Friday, January 19, 2007

reselling bat excelsior

It was another foul weekend at the 'Svengali Home for Abused Reality Consultants.'

Jerry Spritzer, a recent addition to the home, considered his glass of lemonade as he sat on the home's spacious veranda. He was getting soaked but this did not bother him. He was thinking 'deep thoughts.'

It was the sales force meetings that had eventually gotten to him. He regretted many things but most of all he regretted turning those young fresh-faced, idealistic sales people into tense, screwed-up, razor sharp sales sharks.

It hadn't always been like this.

Once, long ago, before his employers had realized the difference between a happy employee and a productive employee, he would have been hired to help those lost souls relax.

He used to teach breathing exercises that lowered stress.

Recently he'd been teaching people how to increase their daily stress.

He'd toughened so many skins on those young sales people that they'd need several expensive therapists to get back to humanity.

Jerry admired his lemonade in the rain.
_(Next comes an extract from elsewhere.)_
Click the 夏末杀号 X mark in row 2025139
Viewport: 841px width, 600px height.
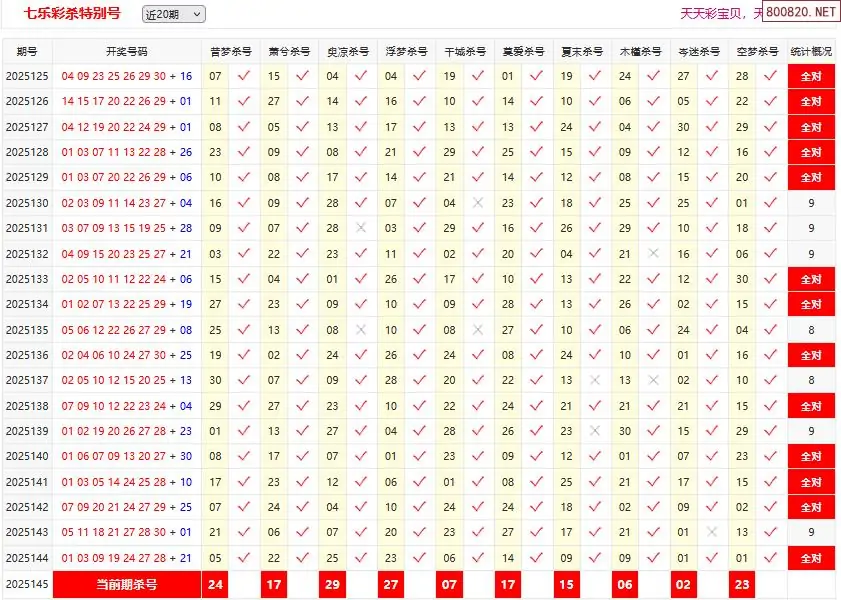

Consoled himself with a continuous loop of words his Dad had taught him: "You gotta be twisted like a corkscrew to fit this corkscrew world, son."

Jerry Smiled, his Dad would be proud.


The Raging Wind said...

From your stories, I can immediately tell that you enjoy the slaughter of helpless animals, in Eastern-European countries. This "Hare" raising fact cannot be denied, and I can almost picture you there....holding the mammal by its hindquarters, blood dripping down its mortal wound. A loyal hound at your side, a rife under your arm, and a smile on your face.

For shame.

Bulent Akman said...

Yo Pete, your style is your signature. Hope we can conference call soon and plan how to get your ass back to mumma europa.